[Data items]
============

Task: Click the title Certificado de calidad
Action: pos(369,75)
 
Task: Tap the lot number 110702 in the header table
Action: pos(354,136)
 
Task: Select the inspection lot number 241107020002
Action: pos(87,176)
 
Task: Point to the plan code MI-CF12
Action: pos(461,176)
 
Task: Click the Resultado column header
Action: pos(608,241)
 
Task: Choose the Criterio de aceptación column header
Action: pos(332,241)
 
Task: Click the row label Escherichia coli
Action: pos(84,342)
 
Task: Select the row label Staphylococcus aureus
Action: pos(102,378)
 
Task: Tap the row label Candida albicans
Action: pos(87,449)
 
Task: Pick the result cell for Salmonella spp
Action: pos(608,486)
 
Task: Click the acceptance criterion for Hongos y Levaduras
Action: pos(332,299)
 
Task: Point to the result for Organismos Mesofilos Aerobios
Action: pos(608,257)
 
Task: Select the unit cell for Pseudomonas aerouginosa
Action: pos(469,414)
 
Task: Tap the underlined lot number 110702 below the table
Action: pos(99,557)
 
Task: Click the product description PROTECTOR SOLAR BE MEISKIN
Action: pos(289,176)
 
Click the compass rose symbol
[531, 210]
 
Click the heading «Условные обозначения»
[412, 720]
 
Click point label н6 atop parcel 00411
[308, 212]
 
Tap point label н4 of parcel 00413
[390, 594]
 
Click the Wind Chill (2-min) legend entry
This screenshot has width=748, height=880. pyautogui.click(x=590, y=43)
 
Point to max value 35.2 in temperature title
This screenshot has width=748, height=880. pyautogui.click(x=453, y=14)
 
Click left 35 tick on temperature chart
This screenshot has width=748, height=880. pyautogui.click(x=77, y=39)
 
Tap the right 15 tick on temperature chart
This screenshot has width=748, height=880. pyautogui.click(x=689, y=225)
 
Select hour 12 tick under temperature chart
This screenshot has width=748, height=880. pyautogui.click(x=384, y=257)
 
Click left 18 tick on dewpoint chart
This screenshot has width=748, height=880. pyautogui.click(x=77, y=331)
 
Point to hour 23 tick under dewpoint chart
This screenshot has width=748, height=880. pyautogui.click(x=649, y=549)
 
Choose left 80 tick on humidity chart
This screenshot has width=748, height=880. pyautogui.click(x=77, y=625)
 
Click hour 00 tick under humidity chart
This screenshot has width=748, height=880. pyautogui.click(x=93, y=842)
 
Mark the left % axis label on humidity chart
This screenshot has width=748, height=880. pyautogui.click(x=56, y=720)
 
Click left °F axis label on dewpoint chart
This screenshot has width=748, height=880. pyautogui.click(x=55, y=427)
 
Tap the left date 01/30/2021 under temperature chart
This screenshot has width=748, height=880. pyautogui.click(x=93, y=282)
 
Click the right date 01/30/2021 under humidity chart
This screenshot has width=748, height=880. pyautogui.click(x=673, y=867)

============

* Task brief *
Convert all of the records above into a JSON list of strings with one string for each line, and leave out the blank lines.

* Response *
[
  "Task: Click the title Certificado de calidad",
  "Action: pos(369,75)",
  "Task: Tap the lot number 110702 in the header table",
  "Action: pos(354,136)",
  "Task: Select the inspection lot number 241107020002",
  "Action: pos(87,176)",
  "Task: Point to the plan code MI-CF12",
  "Action: pos(461,176)",
  "Task: Click the Resultado column header",
  "Action: pos(608,241)",
  "Task: Choose the Criterio de aceptación column header",
  "Action: pos(332,241)",
  "Task: Click the row label Escherichia coli",
  "Action: pos(84,342)",
  "Task: Select the row label Staphylococcus aureus",
  "Action: pos(102,378)",
  "Task: Tap the row label Candida albicans",
  "Action: pos(87,449)",
  "Task: Pick the result cell for Salmonella spp",
  "Action: pos(608,486)",
  "Task: Click the acceptance criterion for Hongos y Levaduras",
  "Action: pos(332,299)",
  "Task: Point to the result for Organismos Mesofilos Aerobios",
  "Action: pos(608,257)",
  "Task: Select the unit cell for Pseudomonas aerouginosa",
  "Action: pos(469,414)",
  "Task: Tap the underlined lot number 110702 below the table",
  "Action: pos(99,557)",
  "Task: Click the product description PROTECTOR SOLAR BE MEISKIN",
  "Action: pos(289,176)",
  "Click the compass rose symbol",
  "[531, 210]",
  "Click the heading «Условные обозначения»",
  "[412, 720]",
  "Click point label н6 atop parcel 00411",
  "[308, 212]",
  "Tap point label н4 of parcel 00413",
  "[390, 594]",
  "Click the Wind Chill (2-min) legend entry",
  "This screenshot has width=748, height=880. pyautogui.click(x=590, y=43)",
  "Point to max value 35.2 in temperature title",
  "This screenshot has width=748, height=880. pyautogui.click(x=453, y=14)",
  "Click left 35 tick on temperature chart",
  "This screenshot has width=748, height=880. pyautogui.click(x=77, y=39)",
  "Tap the right 15 tick on temperature chart",
  "This screenshot has width=748, height=880. pyautogui.click(x=689, y=225)",
  "Select hour 12 tick under temperature chart",
  "This screenshot has width=748, height=880. pyautogui.click(x=384, y=257)",
  "Click left 18 tick on dewpoint chart",
  "This screenshot has width=748, height=880. pyautogui.click(x=77, y=331)",
  "Point to hour 23 tick under dewpoint chart",
  "This screenshot has width=748, height=880. pyautogui.click(x=649, y=549)",
  "Choose left 80 tick on humidity chart",
  "This screenshot has width=748, height=880. pyautogui.click(x=77, y=625)",
  "Click hour 00 tick under humidity chart",
  "This screenshot has width=748, height=880. pyautogui.click(x=93, y=842)",
  "Mark the left % axis label on humidity chart",
  "This screenshot has width=748, height=880. pyautogui.click(x=56, y=720)",
  "Click left °F axis label on dewpoint chart",
  "This screenshot has width=748, height=880. pyautogui.click(x=55, y=427)",
  "Tap the left date 01/30/2021 under temperature chart",
  "This screenshot has width=748, height=880. pyautogui.click(x=93, y=282)",
  "Click the right date 01/30/2021 under humidity chart",
  "This screenshot has width=748, height=880. pyautogui.click(x=673, y=867)"
]